The first German mountain rescue service existed in Saxony as early as 1912. It consisted of the Samaritan department of the Saxon Mountaineering Association. In 1920, Munich men founded a German mountain rescue service with the aim of restoring order, custom and decency in the mountains. The rather desolate conditions in the mountains after the First World War, with poaching, theft of huts, cattle and wood, prompted the founders to join forces to "protect the mountain from the people". A short time later, the Red Cross founded the Mountain Accident Service (GUD), an association of Red Cross paramedics. By 1923, the mountain rescue service, known as the Bergwacht, comprised three departments, Munich, Allgäu and Chiemgau, and was tasked with providing "on the spot help for alpine rescue services".
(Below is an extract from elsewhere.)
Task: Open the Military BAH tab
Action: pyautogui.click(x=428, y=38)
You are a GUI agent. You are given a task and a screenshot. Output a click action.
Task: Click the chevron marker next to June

Following the annexation of Austria in 1938, the Austrian rescue organisations were incorporated into the German Bergwacht. In 1939, the Bergwacht was also entrusted with nature conservation. In the further course of the Second World War the mountain rescue men were sworn in as auxiliary policemen. In 1944, the Bergwacht was placed under military authority. After the end of the Second World War, the Bergwacht was disbanded in the US occupation zone. The departments joined the respective regional associations of the German Red Cross. In the French occupation zone, the authorities approved the establishment of the independent Black Forest Bergwacht. In 1955, the Bergwacht state associations joined forces at federal level to form a working group. From this the Federal Committee for Mountain Rescue of the German Red Cross (DRK) emerged. The Black Forest Bergwacht was represented on this committee as a corporate member. Today the German mountain rescue service is a member of the International Commission for Alpine Mountain Rescue (IKAR).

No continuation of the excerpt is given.